When you receive preventive care, you won't have a copay. During that visit, if you also receive care that's not considered preventive care, then a copay will be charged. For example: If you go to your doctor for a seasonal flu shot and an annual wellness visit, you wouldn't have a copay because these are preventive care services. If during the same visit, you tell your doctor about a condition that requires an X-ray or you ask to have a skin tag removed, you would have a copay for those two services. That's because the X-ray is used to diagnose and the skin tag removal is a separate procedure, neither of which are considered preventive care.

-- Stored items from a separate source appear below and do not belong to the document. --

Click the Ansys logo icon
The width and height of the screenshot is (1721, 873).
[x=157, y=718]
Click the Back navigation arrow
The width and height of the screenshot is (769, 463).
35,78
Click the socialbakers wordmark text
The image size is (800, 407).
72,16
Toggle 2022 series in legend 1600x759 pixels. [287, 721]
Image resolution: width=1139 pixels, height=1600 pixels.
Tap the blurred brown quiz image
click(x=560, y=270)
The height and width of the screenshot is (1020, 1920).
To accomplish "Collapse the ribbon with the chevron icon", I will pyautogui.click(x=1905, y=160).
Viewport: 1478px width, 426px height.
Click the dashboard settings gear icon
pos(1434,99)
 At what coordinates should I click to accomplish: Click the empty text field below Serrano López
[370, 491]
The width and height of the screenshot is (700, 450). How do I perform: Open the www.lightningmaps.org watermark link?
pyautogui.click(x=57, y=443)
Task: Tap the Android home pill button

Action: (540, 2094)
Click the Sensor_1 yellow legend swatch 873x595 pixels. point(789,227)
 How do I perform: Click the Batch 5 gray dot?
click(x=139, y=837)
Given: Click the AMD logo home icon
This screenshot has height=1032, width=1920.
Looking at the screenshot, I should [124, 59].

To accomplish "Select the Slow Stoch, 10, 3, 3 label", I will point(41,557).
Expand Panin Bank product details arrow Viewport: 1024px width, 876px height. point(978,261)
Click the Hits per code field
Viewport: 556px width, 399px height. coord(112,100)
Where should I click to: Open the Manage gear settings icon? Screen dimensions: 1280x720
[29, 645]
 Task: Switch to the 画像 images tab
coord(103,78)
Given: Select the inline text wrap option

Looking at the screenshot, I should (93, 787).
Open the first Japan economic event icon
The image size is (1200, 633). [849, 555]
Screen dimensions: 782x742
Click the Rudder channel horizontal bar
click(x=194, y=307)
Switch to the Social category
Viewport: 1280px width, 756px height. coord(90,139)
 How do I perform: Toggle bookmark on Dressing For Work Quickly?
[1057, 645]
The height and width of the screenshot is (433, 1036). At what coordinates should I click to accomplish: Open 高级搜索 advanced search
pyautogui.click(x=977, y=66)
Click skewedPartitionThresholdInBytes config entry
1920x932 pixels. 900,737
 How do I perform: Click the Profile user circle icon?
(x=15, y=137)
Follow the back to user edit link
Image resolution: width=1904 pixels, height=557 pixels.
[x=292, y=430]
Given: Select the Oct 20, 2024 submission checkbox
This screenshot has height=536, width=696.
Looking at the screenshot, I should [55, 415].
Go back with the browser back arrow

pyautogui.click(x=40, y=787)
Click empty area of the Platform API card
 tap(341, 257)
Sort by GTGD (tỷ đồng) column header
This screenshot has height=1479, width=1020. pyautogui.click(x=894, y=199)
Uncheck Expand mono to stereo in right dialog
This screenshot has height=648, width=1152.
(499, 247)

It's helpful to know what types of care are considered preventive.

Preventive care includes:

  • An annual wellness visit that is a comprehensive, preventive medicine evaluation that results in a prevention plan based on your needs
  • Services to help you avoid illness or injury, including flu shots or pneumonia vaccines
  • Tests and screenings to detect undiagnosed diseases or problems, including routine cancer screenings, such as mammograms

Preventive care does not include:

  • Diagnosis or monitoring of a problem or symptom you already have
  • Treatment of pain or other symptoms of an illness or disease
  • Treatment of problems found during a preventive care appointment

Before going to a skilled nursing facility, Medicare requires that you stay in the hospital as an inpatient for three consecutive days. Sometimes when you go to the hospital, the hospital will put you on observation status before admitting you.

This observation period doesn't count toward the three-day stay that Medicare requires. Without a three-day inpatient stay, Medicare won't cover your skilled care charges.

If you do meet the three-day stay requirement, your skilled nursing facility charges are covered for up to 100 days each benefit period.